マリア・カラスのベッリーニ歌劇「ノルマ」(1960.9録音)ほかを聴いて思ふ

ケルンにはケルンの、パリにはパリの、またブレゲンツにはブレゲンツの、そしてウィーンにはウィーンの音がある。演奏する会場によって、あるいは演奏する時代、時期、時間によって音楽の質が見事に変貌する不思議。祈り、そして踊るキース・ジャレットの音楽はいつも死の影を背負う。
ミラノ・スカラ座には何だか魔物が宿るよう。
パート1、徐に開始される一粒の音が、いつものように沈潜し、うねり、血をたぎらせるや、大きな渦となって聴く者をいつの間にか圧倒する。17分過ぎにはエリック・サティの、世紀末退廃を背負った旋律すら木魂するよう。また、23分過ぎからの、いつもの足踏みとうなりとともにシンコペーションで奏される音楽は、どこかで聴いた祭事での舞踏の懐かしさ溢れるもの。
あるいは、変拍子の、一層複雑で細かい音の動きを持つパート2こそ、ジャズ・インプロヴィゼーションの極意。ミラノ・スカラ座には間違いなく魔物が、否、ミューズがいる。
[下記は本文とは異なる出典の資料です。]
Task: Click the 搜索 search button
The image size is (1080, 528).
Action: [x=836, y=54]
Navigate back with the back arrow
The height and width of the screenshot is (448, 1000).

・Keith Jarrett:La Scala (1995.2.13Live)

Personnel
Keith Jarrett (piano)

伸縮する音楽の恍惚。時に跳ね、時に沈みゆく音楽の感激。
その場にいた誰もが息を飲み、その場で生み出される音楽に釘付けになったことだろう。スタンダード・ナンバー”Over The Rainbow”があまりに美しい。

奇蹟の即興から遡ること40余年。
同じくスカラ座では、マリア・カラスがノルマを演じ、劇場を埋め尽くす聴衆を沸かせていた。

カラスはイタリアで最も卓越したドラマティコ・リリコ・ソプラノであるだけでなく、たぐいまれな才能をもつ俳優でもある。彼女は、ひと声も歌わないうちから、その存在感だけで聴衆を魅了した。歌いはじめてみると、どのフレーズも天衣無縫であり、聴衆は、フレーズの最初の音を聴いただけで、彼女が、それがどこでどう終わるのかを意識の上ではもちろん本能でも正確に感じとっていることがわかった。・・・彼女の敏捷性には非凡なものがある。軽やかな声ではないのだが、彼女は最もむずかしいコロラトゥーラをやすやすと歌いこなし、下降するグリッサンドで聴く者の心を震わせた。
ステリオス・ガラトプーロス著/高橋早苗訳「マリア・カラス―聖なる怪物」(白水社)P141

1960年頃は、すでにピークを過ぎ、衰えも目立った彼女の歌だが、それでもいぶし銀の如くの、深みのある、明らかにカラスだとわかる歌唱は健在。スカラ座での、1960年の「ノルマ」が素晴らしい。

・ベッリーニ:歌劇「ノルマ」
マリア・カラス(ノルマ、ソプラノ)
フランコ・コレッリ(ポッリオーネ、テノール)
クリスタ・ルートヴィヒ(アダルジーザ、メゾソプラノ)
ニコラ・ザッカリア(オロヴェーゾ、バス)
ピエロ・デ・パルマ(フラーヴィオ、テノール)
エッダ・ヴィンチェンツィ(クロティルデ、ソプラノ)
トゥリオ・セラフィン指揮ミラノ・スカラ座管弦楽団&合唱団(1960.9.5-12録音)

第2幕第3場、怒りに狂ったノルマの壮絶な歌唱とドラマの修羅場は、カラスの歌はもちろん、セラフィンの音楽作りが見事にものを言う。例えば、ポッリオーネに扮するフランコ・コレッリとの二重唱「とうとう私の手に」での、マリア・カラスの唯一無二の芯の図太い声は、感情溢れ、僕たちに大いなる感動をもたらしてくれる。何より冒頭序曲の、ドラマの起伏を先取りする魅力的な音楽に、僕たちはどんなときも期待を膨らませるのである。

久しぶりの慈雨。
細かい雨滴に自然の大らかな采配を思う。